*** Task data Section Begins ***

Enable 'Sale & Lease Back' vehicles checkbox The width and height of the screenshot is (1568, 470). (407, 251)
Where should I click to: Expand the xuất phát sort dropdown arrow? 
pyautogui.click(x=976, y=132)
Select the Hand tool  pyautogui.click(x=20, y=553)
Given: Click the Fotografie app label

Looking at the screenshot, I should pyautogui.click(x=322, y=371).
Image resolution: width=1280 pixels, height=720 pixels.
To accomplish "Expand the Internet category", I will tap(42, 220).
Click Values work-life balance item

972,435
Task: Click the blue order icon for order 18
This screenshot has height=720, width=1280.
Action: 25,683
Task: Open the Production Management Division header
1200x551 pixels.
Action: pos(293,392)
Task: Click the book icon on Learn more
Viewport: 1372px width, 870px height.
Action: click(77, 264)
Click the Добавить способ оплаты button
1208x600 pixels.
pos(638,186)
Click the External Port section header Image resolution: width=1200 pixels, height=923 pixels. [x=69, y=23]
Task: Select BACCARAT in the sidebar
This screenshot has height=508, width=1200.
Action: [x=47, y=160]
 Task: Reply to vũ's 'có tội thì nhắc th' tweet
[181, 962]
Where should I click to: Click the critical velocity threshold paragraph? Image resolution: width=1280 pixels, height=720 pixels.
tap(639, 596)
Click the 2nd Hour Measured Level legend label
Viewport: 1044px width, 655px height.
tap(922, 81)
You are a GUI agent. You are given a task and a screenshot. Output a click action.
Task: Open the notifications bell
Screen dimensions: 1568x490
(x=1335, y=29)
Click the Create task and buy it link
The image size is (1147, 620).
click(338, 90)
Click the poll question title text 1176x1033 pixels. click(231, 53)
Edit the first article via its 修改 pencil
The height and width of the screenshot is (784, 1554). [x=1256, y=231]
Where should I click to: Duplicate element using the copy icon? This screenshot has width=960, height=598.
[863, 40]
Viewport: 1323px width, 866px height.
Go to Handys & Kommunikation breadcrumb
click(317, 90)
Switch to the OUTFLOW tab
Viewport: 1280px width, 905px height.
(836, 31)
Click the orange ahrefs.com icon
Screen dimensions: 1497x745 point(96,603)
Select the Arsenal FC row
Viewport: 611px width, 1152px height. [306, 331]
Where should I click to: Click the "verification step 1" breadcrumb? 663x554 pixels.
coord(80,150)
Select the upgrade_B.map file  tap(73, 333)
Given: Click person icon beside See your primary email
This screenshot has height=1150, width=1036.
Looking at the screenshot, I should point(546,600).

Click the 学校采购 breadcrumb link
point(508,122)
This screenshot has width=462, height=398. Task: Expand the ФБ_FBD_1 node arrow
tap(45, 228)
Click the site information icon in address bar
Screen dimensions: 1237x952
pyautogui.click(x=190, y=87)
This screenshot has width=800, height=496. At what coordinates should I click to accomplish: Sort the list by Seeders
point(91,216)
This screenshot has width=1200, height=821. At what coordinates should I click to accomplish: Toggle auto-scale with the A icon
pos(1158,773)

*** Task data Section Ends ***

• **Exercise**
Reproduce each line in the listing above that mentions the string "Open".

• **Reply to the task**
Task: Open the Production Management Division header
Task: Open the notifications bell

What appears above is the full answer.